Ella habría ganado la batalla. Sin Lei, sin Harmattan…, índigo le habría derrotado. En cierto sentido, no parecía justo que él siguiera con vida. Veía la batalla en su mente, y sabía que había perdido…, o que habría perdido. Ni siquiera podía culpar a Índigo por querer destruirle. La había traicionado por Lei. Había tratado de encerrarla en la antigua bodega. Harmattan debía haberla salvado, mientras que Través la había traicionado de nuevo.

Recordó esos momentos finales, con la mirada fija en ella, echada en el suelo de Karul’tash, con la herida abierta en su abdomen. Tendida como si fuera a dormir.

Pero los forjados no dormían. La mayoría de la gente no podía advertir la diferencia entre un forjado destruido y uno inmóvil.

Como Índigo había estado.

Través sabía que sus amigos habrían querido acabar el trabajo de haber sabido que había alguna posibilidad de reparar a Índigo. Pero Través no podía mencionarlo. Ningún artificiero la habría encontrado en las profundidades de Karul’tash, y las manos de Harmattan no eran lo suficientemente diestras para una obra como ésa.
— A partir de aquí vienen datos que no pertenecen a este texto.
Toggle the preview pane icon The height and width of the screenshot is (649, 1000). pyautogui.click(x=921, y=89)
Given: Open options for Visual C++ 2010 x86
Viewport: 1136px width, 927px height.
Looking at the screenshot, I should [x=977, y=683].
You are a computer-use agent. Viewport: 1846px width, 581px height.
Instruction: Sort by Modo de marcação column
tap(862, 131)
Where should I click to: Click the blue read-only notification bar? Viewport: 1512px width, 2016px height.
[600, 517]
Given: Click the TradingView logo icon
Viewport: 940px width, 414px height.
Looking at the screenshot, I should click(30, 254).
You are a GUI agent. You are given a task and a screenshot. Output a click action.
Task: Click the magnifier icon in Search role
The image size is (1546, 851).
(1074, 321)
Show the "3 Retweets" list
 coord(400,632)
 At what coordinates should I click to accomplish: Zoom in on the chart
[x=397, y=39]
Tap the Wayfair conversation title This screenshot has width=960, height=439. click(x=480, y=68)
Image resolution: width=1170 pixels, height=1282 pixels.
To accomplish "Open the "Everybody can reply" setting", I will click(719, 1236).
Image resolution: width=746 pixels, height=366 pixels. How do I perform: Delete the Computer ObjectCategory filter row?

Sin duda, el monolito había sido su tumba. Pero de alguna forma, Través pensaba que no podía traicionarla una tercera vez.

Al final, ella ganaría su batalla.

Través alejó ese pensamiento. Estudió las inscripciones de las paredes, tratando de enterrar su culpa con la actividad. Y una vez más, deseó poder dormir.